- Given data -
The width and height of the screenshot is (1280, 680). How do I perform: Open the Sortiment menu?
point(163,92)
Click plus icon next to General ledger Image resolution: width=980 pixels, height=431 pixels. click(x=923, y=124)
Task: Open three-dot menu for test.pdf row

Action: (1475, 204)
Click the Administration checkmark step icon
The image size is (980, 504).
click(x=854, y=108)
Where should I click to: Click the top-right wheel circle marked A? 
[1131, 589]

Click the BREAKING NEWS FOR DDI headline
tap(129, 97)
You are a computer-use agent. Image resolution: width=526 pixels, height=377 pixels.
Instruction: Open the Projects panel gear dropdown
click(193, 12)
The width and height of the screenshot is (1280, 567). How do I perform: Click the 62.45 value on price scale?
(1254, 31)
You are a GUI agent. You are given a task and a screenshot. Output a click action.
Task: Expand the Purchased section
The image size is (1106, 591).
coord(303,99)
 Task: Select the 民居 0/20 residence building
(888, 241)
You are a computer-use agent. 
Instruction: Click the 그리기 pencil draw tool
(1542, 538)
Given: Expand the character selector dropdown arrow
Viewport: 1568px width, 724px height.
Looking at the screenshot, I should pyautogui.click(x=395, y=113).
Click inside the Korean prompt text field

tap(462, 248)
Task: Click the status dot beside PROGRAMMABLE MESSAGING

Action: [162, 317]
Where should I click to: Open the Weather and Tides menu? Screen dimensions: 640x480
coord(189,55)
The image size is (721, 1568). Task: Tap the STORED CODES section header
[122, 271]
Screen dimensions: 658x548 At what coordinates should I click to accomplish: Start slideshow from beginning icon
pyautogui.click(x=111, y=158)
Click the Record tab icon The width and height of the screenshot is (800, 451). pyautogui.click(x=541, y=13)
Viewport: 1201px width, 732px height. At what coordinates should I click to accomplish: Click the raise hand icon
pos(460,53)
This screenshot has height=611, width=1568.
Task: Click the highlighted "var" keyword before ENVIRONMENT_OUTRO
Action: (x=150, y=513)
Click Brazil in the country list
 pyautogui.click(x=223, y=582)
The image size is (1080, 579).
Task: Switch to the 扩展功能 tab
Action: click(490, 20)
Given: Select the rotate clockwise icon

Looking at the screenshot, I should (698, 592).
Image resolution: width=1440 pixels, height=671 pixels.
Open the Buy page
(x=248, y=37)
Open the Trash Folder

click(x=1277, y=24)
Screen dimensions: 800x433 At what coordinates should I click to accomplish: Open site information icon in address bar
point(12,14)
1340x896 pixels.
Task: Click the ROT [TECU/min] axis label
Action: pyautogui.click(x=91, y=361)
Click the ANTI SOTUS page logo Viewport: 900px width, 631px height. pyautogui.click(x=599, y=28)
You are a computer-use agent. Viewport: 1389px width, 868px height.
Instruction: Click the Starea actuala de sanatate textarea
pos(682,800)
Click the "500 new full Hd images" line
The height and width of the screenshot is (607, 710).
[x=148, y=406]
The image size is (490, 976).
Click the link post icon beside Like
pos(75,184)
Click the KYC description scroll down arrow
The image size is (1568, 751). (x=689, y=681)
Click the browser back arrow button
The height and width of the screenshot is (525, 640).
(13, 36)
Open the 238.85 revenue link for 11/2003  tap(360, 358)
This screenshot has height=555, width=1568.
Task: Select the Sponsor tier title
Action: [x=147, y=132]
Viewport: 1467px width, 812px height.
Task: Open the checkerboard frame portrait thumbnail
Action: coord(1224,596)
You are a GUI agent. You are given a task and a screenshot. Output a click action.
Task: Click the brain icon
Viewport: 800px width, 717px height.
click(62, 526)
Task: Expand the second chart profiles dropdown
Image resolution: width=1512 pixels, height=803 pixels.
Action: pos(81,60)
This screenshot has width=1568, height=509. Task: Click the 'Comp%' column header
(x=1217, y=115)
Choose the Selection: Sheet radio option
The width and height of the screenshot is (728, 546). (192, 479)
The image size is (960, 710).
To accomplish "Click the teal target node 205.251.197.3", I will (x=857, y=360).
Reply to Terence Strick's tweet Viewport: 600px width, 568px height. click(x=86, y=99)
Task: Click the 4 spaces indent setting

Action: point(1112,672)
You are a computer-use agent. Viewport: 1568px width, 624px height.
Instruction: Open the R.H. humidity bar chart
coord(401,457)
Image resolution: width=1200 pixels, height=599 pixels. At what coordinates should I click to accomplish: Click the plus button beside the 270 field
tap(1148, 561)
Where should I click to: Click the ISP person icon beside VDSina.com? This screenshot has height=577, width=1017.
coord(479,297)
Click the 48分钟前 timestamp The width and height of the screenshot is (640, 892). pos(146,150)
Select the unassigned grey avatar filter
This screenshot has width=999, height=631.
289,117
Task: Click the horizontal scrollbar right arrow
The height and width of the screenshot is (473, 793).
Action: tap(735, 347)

- Task instructions -
Copy out all lines of the listing above that include "Expand".

- Exercise solution -
Task: Expand the Purchased section
Given: Expand the character selector dropdown arrow
Task: Expand the second chart profiles dropdown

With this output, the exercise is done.